Em depoimento, o gestor de fundos citou o empresário Nelson Tanure como uma das “cabeças” do Master. “O senhor Nelson Tanure é uma das cabeças, eu acho que é o mais alto da hierarquia […] O meu sentimento é que [Vorcaro] é uma pessoa que realmente não sabia nem o que estava acontecendo.

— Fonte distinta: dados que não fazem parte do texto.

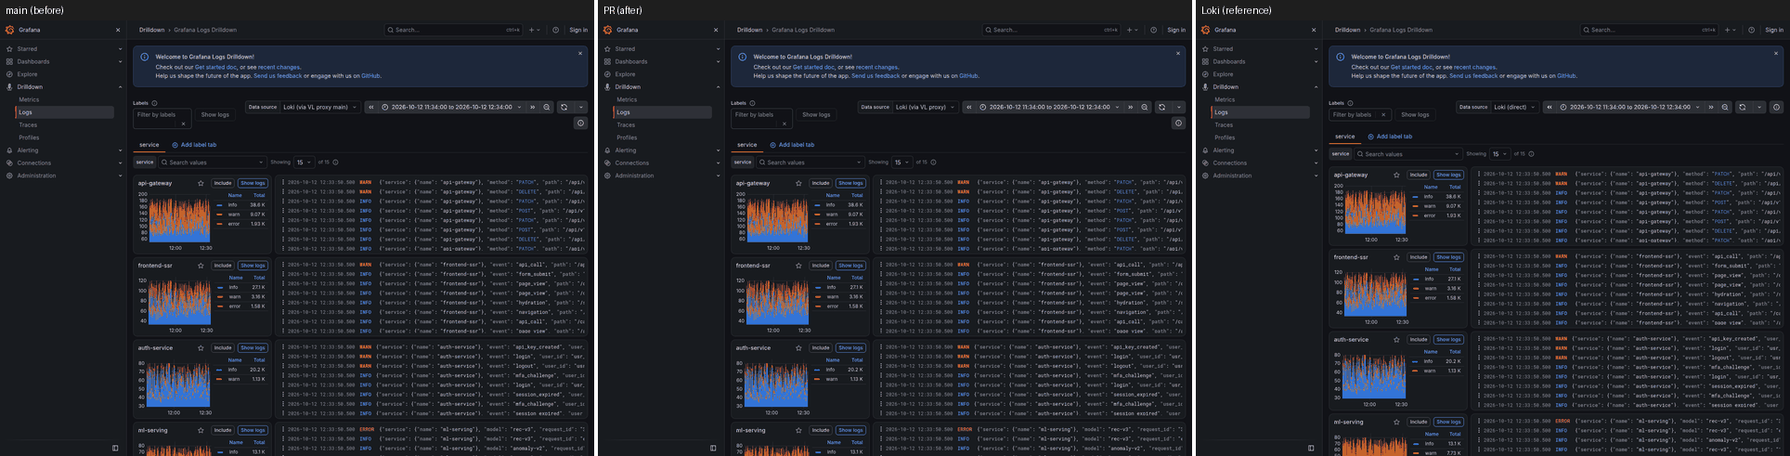
Task: Open 'Loki (direct)' data source dropdown
Action: click(1514, 107)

Foi colocada para ser a cara [do banco], para fazer as conexões políticas”, declarou.
Como mostrou o Metrópoles, na coluna Dinheiro e Negócios, o megainvestidor é conhecido como “devorador de empresas” por conta da atuação em companhias à beira do colapso financeiro.

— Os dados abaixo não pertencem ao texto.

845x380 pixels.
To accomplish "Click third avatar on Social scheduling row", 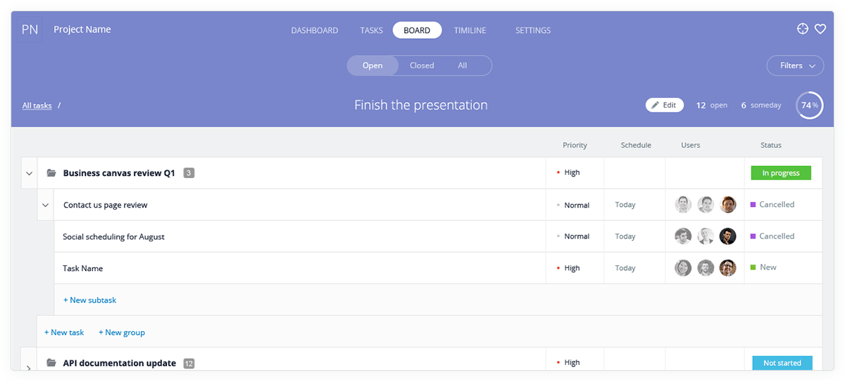I will pos(727,236).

Ele foi um dos alvos da segunda fase da Operação Compliance Zero, deflagrada em 14 de janeiro, que também teve como alvo o dono do Master.
Conhecido no mercado por atuação incisiva,
Tanure é conhecido no mercado por direcionar investimentos para empresas com ativos desvalorizados, adquirindo participações a preços inferiores ao potencial.

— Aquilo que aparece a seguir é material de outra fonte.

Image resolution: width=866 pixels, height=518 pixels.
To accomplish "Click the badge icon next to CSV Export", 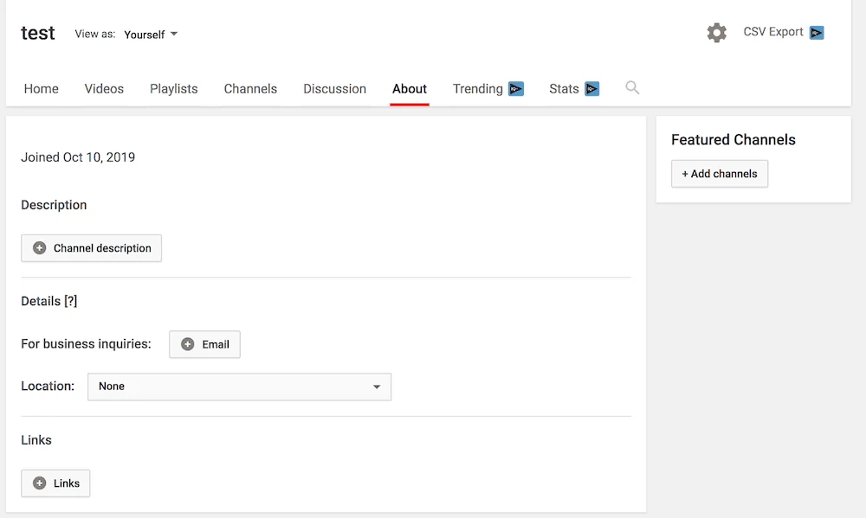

Após ingressar no capital dessas companhias, o empresário costuma defender reestruturações profundas e pressionar por mudanças significativas na gestão.
O padrão de atuação já foi observado em companhias como as telecomunicações Oi e Telemar, a construtora Gafisa e os veículos Jornal do Brasil e Gazeta Mercantil. Entre os movimentos mais recentes, destaca-se a investida na gestão do Grupo Pão de Açúcar (GPA).
O Metrópoles tenta contato com a defesa de Tanure. Em caso de resposta, a reportagem será atualizada.
Investigadores tratam Tanure como sócio oculto do Master
Nelson é tratado pelos investigadores à frente da apuração sobre supostas fraudes financeiras no Master como “sócio oculto” da instituição financeira fundada por Daniel Vorcaro.
“Quanto a Nelson Tanure, a autoridade policial salientou que ele é apontado como o beneficiário final da Lormont Participações S.A., cujas CCBs de R$ 73,7 milhões concentraram 97% da carteira do FIDC Maranta em operação entre partes relacionadas, é também assentado como sócio oculto do Banco Master, exercendo influência por meio de fundos e estruturas societárias complexas”, diz o trecho.